— INSTRUCTIONS FOR THE TASK —
From the records below, copy the lines that include "Contact".

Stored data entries
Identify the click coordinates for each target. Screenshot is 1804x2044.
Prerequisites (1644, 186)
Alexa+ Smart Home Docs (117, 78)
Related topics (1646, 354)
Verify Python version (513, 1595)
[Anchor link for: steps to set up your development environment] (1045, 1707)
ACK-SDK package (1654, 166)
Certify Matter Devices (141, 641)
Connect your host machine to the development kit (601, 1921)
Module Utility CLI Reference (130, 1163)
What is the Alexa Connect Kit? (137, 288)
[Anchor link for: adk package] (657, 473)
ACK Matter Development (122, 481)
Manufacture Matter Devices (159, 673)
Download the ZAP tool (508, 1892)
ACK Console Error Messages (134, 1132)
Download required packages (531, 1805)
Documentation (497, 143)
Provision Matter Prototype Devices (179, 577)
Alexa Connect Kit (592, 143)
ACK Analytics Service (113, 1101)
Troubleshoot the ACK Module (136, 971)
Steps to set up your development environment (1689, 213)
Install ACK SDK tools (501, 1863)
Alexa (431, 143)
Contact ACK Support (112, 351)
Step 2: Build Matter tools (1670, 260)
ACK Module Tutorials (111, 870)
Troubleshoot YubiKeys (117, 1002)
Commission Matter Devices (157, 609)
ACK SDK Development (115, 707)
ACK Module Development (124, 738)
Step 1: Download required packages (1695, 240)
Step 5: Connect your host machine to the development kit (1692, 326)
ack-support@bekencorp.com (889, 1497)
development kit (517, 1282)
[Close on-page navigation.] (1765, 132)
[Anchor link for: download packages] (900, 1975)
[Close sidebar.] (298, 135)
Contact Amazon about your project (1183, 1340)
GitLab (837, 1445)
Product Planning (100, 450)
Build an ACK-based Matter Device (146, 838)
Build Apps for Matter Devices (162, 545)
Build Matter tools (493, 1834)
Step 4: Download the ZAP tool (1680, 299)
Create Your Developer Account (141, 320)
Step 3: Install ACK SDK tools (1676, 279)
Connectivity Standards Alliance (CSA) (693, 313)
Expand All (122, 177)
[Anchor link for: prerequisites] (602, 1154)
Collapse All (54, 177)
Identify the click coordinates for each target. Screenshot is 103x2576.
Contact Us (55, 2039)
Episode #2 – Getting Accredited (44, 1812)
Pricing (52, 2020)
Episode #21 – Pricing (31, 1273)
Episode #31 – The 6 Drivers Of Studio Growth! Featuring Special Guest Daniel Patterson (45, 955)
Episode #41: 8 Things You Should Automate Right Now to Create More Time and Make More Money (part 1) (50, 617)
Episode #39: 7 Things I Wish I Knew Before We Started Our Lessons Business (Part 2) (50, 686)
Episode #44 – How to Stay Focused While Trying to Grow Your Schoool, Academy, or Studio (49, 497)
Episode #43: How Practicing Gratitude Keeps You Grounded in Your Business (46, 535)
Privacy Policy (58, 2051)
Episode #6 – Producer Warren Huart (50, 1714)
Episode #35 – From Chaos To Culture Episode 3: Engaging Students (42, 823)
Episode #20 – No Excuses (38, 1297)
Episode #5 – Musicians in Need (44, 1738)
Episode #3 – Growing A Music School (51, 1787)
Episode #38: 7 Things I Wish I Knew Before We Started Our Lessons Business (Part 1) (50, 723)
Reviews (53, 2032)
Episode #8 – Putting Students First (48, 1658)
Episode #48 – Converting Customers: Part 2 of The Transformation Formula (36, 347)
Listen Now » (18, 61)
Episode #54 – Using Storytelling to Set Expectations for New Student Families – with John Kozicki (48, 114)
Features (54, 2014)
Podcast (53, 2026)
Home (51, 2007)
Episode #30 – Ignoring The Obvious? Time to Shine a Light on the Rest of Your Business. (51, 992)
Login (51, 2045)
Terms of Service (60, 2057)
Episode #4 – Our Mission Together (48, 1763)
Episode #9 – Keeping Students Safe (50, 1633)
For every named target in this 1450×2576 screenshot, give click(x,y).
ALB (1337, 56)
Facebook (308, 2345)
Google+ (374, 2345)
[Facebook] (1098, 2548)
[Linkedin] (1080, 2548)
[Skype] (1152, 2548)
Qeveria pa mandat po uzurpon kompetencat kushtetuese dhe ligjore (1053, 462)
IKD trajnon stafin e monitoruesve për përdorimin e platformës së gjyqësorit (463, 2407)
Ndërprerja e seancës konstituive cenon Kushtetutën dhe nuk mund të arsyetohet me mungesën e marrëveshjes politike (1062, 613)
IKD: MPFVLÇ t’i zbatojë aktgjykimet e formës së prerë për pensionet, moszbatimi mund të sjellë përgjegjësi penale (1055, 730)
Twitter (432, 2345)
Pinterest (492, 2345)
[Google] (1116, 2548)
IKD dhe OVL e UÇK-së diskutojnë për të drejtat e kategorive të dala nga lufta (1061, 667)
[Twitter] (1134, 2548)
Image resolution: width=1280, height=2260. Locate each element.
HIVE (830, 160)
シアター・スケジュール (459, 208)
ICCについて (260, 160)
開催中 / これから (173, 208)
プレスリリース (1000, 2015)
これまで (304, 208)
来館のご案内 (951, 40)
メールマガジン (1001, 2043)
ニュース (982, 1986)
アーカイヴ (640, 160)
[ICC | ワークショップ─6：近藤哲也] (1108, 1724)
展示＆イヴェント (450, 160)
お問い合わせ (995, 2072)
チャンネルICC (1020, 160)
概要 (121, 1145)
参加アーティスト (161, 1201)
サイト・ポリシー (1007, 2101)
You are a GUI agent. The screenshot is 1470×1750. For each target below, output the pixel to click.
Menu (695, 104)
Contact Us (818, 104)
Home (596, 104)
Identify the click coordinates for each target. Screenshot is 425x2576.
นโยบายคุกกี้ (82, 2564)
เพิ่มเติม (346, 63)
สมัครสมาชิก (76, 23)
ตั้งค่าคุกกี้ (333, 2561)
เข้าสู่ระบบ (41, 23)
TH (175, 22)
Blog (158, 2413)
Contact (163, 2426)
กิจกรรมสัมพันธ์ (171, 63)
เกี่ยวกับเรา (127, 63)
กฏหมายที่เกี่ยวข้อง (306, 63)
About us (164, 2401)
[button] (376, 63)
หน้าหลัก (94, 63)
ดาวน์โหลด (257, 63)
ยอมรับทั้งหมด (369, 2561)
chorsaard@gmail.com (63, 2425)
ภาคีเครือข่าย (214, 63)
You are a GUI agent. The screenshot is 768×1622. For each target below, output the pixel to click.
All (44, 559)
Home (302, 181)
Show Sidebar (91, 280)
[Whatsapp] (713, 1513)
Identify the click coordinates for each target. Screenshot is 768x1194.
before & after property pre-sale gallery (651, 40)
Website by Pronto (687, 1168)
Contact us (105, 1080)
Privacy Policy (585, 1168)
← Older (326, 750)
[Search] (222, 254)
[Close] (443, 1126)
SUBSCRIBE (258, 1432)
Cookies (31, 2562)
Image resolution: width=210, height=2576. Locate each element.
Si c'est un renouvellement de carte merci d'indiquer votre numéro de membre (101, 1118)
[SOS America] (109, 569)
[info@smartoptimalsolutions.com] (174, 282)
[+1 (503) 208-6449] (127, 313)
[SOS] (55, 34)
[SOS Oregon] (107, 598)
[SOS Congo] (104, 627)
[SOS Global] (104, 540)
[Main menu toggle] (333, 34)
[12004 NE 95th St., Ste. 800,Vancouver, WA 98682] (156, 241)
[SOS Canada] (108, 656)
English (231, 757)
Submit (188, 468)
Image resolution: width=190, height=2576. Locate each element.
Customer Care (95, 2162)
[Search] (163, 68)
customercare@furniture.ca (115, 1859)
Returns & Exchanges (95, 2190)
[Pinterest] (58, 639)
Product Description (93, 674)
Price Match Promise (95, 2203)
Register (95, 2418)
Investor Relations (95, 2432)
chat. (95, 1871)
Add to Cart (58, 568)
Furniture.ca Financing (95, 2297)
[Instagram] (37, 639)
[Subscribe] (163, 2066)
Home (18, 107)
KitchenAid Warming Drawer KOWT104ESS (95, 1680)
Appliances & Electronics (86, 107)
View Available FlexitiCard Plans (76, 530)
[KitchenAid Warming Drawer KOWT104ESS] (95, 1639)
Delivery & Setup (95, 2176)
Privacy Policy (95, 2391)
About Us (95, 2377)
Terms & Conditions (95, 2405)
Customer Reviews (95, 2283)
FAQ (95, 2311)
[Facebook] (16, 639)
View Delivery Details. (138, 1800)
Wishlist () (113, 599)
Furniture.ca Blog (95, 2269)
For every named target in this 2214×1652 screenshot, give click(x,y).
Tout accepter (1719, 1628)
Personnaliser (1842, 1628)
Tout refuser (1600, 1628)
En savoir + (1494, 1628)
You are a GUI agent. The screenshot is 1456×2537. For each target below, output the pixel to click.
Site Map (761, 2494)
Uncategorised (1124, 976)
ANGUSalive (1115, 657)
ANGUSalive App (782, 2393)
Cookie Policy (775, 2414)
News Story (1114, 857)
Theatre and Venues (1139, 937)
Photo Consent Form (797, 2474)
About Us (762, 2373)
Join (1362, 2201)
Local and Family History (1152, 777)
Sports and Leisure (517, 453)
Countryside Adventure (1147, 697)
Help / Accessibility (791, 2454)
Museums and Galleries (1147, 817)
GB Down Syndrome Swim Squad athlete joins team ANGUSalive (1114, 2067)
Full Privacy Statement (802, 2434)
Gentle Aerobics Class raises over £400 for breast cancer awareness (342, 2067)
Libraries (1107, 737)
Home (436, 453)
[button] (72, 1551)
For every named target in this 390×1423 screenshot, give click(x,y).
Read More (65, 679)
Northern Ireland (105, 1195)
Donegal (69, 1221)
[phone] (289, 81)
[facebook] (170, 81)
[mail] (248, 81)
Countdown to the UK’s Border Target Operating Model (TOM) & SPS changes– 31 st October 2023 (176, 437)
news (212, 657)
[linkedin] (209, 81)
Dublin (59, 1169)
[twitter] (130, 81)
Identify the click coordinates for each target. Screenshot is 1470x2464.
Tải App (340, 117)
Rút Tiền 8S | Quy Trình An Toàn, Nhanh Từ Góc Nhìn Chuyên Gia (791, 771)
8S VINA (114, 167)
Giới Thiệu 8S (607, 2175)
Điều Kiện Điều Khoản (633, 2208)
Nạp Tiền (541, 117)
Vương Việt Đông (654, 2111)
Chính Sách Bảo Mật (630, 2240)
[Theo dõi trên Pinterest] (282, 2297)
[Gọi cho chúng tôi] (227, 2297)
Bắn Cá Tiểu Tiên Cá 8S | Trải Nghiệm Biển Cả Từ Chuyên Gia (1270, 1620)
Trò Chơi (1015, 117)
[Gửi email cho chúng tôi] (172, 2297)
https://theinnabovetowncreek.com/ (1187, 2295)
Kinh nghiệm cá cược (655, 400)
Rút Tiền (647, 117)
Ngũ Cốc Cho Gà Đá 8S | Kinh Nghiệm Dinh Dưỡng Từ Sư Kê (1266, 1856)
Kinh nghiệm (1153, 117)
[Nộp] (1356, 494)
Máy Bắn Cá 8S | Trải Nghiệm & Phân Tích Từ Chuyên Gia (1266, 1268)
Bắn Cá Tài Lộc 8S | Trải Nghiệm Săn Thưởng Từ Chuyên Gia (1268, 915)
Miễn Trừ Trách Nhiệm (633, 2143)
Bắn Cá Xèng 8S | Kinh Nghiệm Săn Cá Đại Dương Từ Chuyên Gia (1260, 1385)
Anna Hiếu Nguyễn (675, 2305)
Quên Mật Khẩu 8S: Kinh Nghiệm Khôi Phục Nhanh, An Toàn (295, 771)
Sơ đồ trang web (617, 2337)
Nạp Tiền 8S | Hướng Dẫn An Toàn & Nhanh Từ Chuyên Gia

— REPLY TO THE TASK —
Contact ACK Support (112, 351)
Contact Amazon about your project (1183, 1340)
Contact Us (55, 2039)
Contact Us (818, 104)
Contact (163, 2426)
Contact us (105, 1080)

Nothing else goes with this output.